Folgende Frage: Ich bin selbst.Handelsvertreter nach HGB 84

Kundenfrage

Folgende Frage:
Ich bin selbst.Handelsvertreter nach HGB 84 und habe seit über 10 Jahren eine Bürokraft.
Mit ihrer Arbeit bin ich seit längerem unzufrieden.
Nun habe ich festgestellt(vor 1 Woche) dass Sie interne Gespräche und Schriftwechsel zwischen ihr und mir an dritte weitergibt!
Habe ich hier irgendwelche Handhabe einer Kündigung nach § 626 BGB.
Möchte am besten seit gestern nicht mehr mit ihr zusammenarbeiten da das Vertrauensverhältnis nachhaltig gestört ist.
Vielen Dank XXXXX XXXXX Antwort.
MfG
M.Stäger
Gepostet: vor 6 Jahren.
Kategorie: Arbeitsrecht
Experte:  troesemeier hat geantwortet vor 6 Jahren.
Sehr geehrter Fragesteller,

Ihre Frage beantworte ich wie folgt:

Grundsätzlich kann bei einem schweren Vertrauensbruch eine fristlose Kündigung ausgesprochen werden. Voraussetzung für die Wirksamkeit ist, dass der Pflichtverstoß derart gravierend ist, dass ein Hinnehmen/Abwarten der ordentlichen Kündigungsfrist nicht zumutbar erscheint.

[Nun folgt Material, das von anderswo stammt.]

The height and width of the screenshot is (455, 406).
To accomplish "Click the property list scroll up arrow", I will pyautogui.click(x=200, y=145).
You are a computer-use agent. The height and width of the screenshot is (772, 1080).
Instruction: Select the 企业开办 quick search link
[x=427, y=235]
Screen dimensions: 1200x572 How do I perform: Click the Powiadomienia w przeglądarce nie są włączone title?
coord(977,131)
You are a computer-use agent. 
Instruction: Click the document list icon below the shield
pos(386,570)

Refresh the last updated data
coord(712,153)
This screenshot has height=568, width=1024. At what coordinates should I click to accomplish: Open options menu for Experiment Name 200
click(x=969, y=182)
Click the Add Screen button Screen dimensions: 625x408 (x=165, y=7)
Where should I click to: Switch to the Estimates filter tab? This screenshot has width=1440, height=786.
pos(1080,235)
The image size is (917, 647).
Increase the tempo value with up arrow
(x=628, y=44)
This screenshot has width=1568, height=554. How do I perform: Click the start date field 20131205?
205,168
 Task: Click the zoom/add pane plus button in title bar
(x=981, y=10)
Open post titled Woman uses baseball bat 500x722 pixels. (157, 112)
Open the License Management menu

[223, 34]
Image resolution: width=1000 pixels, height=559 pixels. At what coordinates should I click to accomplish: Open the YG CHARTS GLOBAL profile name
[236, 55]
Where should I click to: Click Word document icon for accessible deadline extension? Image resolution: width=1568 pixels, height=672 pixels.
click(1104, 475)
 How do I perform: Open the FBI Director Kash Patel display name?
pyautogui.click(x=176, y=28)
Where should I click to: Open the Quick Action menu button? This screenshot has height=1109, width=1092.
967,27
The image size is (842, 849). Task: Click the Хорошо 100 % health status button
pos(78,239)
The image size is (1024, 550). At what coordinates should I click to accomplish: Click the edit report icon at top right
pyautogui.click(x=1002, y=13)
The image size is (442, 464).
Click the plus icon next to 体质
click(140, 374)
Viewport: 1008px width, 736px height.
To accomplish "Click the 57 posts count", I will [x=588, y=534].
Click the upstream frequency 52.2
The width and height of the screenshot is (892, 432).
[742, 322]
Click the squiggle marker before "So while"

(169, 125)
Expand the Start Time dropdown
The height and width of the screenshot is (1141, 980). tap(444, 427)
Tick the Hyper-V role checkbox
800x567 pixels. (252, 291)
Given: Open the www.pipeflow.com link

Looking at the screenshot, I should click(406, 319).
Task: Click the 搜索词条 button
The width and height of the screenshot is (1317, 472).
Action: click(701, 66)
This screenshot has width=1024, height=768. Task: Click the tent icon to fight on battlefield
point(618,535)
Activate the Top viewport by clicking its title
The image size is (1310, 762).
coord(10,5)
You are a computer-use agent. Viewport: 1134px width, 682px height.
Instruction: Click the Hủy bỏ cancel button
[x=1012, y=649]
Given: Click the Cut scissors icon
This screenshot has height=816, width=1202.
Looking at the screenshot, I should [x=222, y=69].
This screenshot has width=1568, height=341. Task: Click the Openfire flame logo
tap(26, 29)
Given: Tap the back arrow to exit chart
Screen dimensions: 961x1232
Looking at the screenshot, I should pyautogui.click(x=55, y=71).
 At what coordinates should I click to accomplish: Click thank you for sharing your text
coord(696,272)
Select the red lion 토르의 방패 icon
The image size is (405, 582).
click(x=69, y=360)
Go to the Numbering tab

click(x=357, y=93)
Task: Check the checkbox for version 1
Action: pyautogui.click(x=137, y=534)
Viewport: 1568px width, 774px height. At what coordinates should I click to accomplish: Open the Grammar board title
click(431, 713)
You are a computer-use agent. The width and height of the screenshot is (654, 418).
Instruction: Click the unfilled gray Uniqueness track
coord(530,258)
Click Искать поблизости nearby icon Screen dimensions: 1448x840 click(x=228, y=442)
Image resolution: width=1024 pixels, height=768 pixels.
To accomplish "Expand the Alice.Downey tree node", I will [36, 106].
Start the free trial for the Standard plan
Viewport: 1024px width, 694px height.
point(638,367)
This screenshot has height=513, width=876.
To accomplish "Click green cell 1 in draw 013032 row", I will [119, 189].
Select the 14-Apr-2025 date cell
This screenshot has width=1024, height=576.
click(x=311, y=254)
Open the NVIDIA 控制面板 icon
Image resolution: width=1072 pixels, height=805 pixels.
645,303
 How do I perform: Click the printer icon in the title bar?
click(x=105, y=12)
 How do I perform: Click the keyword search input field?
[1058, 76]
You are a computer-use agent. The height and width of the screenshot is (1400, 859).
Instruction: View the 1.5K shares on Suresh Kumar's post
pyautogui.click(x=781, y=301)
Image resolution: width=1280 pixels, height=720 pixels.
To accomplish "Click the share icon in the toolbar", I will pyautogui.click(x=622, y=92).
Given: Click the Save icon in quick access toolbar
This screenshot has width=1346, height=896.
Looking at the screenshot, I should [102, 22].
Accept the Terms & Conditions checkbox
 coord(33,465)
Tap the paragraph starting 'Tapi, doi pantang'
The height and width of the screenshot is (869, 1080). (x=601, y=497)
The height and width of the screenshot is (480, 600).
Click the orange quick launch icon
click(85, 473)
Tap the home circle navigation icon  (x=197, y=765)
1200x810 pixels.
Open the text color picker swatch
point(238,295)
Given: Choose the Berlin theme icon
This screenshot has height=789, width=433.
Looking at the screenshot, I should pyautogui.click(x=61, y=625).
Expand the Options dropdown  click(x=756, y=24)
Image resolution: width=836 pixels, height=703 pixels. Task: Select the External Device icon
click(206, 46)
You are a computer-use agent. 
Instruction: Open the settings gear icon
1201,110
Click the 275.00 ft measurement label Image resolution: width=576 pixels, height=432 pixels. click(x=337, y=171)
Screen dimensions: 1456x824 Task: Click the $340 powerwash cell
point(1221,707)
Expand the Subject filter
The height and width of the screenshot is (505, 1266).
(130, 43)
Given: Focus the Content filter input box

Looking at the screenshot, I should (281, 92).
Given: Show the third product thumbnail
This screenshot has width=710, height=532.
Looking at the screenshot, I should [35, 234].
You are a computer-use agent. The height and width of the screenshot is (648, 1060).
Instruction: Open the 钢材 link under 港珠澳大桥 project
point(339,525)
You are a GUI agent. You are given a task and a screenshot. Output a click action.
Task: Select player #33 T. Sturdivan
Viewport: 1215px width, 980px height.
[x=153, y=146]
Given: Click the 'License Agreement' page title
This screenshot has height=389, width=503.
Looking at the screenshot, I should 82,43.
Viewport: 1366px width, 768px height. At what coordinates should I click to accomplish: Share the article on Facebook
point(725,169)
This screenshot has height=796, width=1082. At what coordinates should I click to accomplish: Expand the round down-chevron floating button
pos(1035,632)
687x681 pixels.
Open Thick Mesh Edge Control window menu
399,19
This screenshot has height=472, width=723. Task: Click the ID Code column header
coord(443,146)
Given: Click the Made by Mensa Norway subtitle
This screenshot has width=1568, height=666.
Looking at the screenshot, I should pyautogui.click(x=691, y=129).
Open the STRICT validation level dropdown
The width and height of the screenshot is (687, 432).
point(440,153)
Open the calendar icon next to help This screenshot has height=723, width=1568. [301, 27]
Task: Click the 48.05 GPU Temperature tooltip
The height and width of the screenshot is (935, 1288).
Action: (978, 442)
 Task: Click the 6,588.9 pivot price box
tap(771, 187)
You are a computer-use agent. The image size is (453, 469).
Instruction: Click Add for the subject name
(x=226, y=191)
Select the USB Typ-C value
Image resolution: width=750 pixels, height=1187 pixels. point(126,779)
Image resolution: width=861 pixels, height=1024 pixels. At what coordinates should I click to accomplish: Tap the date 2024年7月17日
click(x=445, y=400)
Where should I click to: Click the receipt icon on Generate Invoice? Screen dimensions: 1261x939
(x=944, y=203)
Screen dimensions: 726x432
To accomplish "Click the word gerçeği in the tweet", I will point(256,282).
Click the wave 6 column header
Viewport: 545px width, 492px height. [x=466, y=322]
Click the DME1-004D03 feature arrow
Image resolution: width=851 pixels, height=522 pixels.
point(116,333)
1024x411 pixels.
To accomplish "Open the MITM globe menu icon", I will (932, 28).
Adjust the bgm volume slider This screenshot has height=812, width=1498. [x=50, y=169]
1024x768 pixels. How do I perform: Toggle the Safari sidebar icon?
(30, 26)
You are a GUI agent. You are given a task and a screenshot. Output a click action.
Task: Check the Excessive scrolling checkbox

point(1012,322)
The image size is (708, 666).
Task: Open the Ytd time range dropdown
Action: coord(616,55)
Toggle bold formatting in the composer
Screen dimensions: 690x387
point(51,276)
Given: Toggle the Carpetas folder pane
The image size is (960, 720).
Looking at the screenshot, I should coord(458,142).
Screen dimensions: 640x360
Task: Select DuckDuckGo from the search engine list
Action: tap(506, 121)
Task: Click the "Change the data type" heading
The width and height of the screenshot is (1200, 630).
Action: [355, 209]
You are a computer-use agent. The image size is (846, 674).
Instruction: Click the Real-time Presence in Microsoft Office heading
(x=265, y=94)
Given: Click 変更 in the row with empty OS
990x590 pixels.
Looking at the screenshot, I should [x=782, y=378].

Da im Zweifel immer damit zu rechnen ist, dass der Arbeitnehmer der außerordentlichen Kündigung widerspricht und Klage vor dem Arbeitsgericht erhebt, sollte abgewogen werden, ob nicht eine ordentliche Kündigung sinnvoller ist, da vorliegend dann eine Kündigungsschutzklage nicht erhoben werden kann.

Bitte fragen Sie nach, wenn weiterer Klärungsbedarf besteht.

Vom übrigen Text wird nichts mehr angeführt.